> Text shown:
━━━━

New Hampshire is one of only two states in the country that does not have a prescription drug monitoring program. The other state without one is Missouri. But New Hampshire has another distinction– the second highest rate of prescription drug abuse among young people in the nation. The increase in abuse of prescription medications such as Oxycontin, Percocet and methadone has led to an increase in emergency room visits and an increase in deaths. Currently more people die here from drug overdose than from traffic accidents.

That’s sobering news for a state with a major prescription drug problem. New Hampshire lawmakers have consistently rejected setting up a statewide database that would allow health professionals and law enforcement to find out who is getting commonly abused prescription medications. The argument here in the “Live Free or Die” state is that documenting residents’ prescription drug use is a violation of their privacy.

The Obama administration disagrees. The White House sent its Drug Czar Gil Kerliowske to the state to defend the drug monitoring program. Kerlikowske says states can create a program that protects individual privacy rights.

━━━━

> Exercise set:
[1] Copy the part of the New Hampshire drug monitoring passage starting with "That’s sobering news" and going on through "of their privacy.".
[2] Name every prescription medication that the New Hampshire drug monitoring passage mentions.
You won't need the listing that comes after this passage.

━━━━

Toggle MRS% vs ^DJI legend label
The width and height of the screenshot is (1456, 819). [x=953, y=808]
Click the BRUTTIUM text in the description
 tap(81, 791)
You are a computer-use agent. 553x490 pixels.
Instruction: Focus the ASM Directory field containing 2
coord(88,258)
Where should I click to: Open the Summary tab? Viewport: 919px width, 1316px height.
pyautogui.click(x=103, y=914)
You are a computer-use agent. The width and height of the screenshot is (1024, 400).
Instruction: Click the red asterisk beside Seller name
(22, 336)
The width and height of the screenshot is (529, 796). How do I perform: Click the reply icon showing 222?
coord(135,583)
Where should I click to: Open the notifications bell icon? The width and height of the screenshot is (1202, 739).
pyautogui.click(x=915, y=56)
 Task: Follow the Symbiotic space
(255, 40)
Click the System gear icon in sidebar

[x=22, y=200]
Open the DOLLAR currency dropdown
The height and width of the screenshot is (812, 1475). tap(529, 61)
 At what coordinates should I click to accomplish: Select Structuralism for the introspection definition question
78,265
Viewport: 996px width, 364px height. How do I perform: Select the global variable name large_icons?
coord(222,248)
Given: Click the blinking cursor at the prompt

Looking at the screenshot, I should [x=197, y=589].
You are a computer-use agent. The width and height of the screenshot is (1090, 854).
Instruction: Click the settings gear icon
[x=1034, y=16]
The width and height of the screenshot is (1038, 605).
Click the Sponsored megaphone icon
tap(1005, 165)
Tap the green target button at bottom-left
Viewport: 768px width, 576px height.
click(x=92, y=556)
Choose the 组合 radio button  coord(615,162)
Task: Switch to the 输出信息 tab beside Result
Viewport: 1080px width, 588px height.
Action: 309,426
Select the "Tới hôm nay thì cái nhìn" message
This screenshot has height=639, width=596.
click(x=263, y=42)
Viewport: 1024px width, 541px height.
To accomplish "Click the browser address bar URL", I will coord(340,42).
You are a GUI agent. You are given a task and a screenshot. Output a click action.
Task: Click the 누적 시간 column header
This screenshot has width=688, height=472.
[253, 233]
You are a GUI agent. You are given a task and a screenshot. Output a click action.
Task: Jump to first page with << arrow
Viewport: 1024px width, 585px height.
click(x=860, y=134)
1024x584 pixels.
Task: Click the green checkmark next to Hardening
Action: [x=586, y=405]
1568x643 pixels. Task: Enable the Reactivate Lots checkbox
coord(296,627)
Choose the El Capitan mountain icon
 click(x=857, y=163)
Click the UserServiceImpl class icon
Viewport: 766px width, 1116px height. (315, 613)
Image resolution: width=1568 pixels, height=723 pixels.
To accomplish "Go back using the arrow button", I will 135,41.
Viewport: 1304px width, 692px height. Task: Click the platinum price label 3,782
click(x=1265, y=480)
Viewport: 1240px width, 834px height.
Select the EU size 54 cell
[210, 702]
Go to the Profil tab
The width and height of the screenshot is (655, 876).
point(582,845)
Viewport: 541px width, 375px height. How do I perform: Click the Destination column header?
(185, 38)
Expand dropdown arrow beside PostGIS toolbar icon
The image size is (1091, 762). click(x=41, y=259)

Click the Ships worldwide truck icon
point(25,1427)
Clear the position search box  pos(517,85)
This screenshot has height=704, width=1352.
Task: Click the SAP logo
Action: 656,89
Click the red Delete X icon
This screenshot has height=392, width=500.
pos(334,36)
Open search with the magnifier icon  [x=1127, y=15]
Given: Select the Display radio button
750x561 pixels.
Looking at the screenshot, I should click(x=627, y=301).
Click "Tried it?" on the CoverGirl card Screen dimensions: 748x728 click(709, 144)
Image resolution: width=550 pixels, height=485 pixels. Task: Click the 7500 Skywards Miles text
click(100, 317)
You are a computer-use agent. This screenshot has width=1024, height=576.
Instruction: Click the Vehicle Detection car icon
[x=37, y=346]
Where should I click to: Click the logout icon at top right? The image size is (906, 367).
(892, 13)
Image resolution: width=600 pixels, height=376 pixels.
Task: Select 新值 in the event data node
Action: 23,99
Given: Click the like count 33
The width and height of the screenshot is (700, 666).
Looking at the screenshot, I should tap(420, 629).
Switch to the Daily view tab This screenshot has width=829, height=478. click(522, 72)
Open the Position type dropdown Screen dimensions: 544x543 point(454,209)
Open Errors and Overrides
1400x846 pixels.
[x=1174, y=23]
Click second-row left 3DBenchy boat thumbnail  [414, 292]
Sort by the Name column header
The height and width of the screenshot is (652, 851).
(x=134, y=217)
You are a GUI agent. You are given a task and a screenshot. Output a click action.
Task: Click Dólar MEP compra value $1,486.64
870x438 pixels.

━━━━

> Responses per task:
[1]
That’s sobering news for a state with a major prescription drug problem. New Hampshire lawmakers have consistently rejected setting up a statewide database that would allow health professionals and law enforcement to find out who is getting commonly abused prescription medications. The argument here in the “Live Free or Die” state is that documenting residents’ prescription drug use is a violation of their privacy.

[2] Oxycontin, Percocet, methadone